The problem with presenting the eradication of poverty as an end in itself is that this implies the solution is to pour more money into the aid pipelines. Unfortunately, official aid too often tends to have the perverse effect of lining the pockets of the same unlovely regimes that engender poverty in the first place. Rich donors feel virtuous, dictators feel more secure, and legions of aid bureaucrats travel the world in a whirl of per diems and poverty-eradication conferences. Meanwhile, behind the fancy talk and big donations are often realities that on the ground look very different.

… The irony is that that for the people of Congo--as opposed to the regime-- the most useful debate may be inspired not by the poverty professionals, but by the likes of private creditors, who far from offering official aid or debt forgiveness are seeking to collect on Congo's old debts.

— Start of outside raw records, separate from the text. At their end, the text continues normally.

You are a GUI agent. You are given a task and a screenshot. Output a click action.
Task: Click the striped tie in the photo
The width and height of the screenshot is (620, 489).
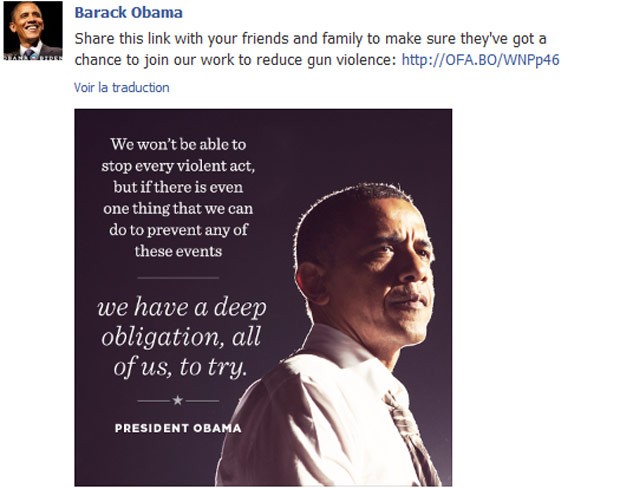tap(411, 435)
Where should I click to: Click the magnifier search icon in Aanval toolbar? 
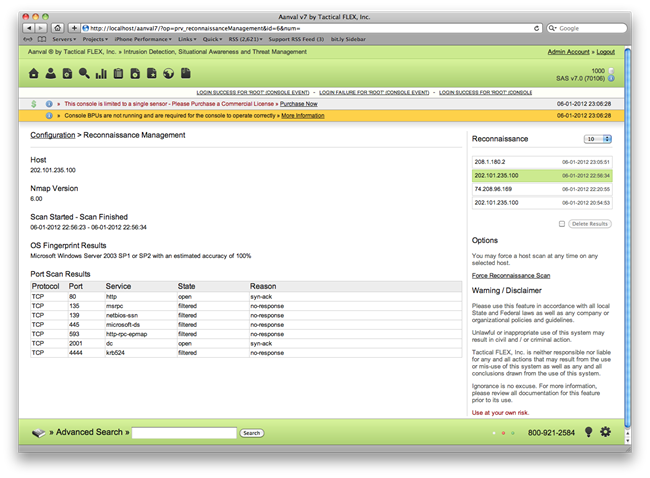click(x=84, y=73)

… What jumps out here is that such policies as debt relief may sound good, but in practice they can prove far from simple. And our global aid institutions--the U.N., the IMF, the World Bank--however eager to celebrate Poverty Eradication Day, Week, Month or Decade, are in no way equipped to cope with, or even care about, some of the more complex realities and byways of modern global trade and finance. Somewhere between the heartfelt impulse to help the poor and the complexities of tracking the actual money, there has to be a better distinction made between dollars for dictators, and policies that actually help the poor.